WHAT YOU WILL DO:
Below are some entries; state how many of their lines contain the word "dropdown", with nothing else in the reply.

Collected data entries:
· · · · · · ·

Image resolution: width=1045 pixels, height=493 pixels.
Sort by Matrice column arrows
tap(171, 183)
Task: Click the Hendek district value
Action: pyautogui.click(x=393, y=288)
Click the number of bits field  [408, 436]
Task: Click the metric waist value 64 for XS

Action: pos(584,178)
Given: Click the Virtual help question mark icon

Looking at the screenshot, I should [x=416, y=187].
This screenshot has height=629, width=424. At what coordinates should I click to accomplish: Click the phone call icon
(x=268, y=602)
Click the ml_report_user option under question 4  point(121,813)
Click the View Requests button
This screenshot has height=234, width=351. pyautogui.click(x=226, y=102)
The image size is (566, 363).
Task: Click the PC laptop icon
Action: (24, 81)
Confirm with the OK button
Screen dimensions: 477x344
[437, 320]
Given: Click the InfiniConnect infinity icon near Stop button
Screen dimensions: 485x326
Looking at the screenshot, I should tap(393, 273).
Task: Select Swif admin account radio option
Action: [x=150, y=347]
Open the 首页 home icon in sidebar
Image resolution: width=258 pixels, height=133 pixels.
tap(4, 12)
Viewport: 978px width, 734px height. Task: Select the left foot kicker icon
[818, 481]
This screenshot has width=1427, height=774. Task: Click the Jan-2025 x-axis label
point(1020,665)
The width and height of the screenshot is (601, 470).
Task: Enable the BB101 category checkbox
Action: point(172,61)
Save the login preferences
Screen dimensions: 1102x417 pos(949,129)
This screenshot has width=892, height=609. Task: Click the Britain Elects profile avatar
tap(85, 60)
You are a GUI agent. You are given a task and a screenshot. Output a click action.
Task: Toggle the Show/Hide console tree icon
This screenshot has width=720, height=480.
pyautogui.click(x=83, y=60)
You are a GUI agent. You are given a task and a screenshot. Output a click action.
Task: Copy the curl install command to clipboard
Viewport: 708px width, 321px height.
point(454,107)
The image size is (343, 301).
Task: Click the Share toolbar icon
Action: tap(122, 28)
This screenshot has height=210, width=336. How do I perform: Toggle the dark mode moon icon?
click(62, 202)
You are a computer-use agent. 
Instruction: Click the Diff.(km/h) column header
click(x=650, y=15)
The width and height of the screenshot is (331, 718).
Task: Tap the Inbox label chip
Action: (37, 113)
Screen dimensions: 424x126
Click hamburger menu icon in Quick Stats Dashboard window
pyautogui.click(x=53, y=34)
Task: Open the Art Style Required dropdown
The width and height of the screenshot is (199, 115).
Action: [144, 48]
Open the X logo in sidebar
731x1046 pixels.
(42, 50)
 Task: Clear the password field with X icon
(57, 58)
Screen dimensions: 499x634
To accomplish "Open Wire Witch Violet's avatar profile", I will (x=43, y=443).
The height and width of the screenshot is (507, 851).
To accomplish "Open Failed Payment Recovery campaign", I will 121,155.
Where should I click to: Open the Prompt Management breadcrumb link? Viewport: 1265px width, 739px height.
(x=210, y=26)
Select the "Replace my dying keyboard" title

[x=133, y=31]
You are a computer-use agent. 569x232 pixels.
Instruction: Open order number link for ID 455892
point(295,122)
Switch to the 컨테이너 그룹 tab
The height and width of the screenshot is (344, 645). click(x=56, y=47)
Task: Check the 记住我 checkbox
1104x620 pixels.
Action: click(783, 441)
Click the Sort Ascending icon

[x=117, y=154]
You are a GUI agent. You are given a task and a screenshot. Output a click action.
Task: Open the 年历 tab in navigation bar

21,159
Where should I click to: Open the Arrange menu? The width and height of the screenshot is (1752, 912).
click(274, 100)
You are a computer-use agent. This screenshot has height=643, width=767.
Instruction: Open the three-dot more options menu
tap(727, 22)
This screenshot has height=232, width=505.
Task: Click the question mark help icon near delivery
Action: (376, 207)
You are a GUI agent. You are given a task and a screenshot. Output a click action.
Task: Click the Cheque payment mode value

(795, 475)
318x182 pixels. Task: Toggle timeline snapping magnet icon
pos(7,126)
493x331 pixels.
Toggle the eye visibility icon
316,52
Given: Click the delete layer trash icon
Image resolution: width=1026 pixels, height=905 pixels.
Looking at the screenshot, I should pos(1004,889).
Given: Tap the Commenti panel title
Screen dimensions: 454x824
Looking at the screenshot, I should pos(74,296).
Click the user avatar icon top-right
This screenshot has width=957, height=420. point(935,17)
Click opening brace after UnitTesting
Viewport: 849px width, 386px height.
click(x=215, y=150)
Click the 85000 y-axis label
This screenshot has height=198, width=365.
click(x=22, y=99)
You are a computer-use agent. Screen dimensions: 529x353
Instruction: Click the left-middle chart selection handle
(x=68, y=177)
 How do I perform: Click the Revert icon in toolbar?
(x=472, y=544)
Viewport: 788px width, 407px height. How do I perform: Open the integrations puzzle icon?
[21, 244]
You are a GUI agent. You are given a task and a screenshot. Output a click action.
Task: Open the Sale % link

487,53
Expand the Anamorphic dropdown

· · · · · · ·

TASK RESULT:
2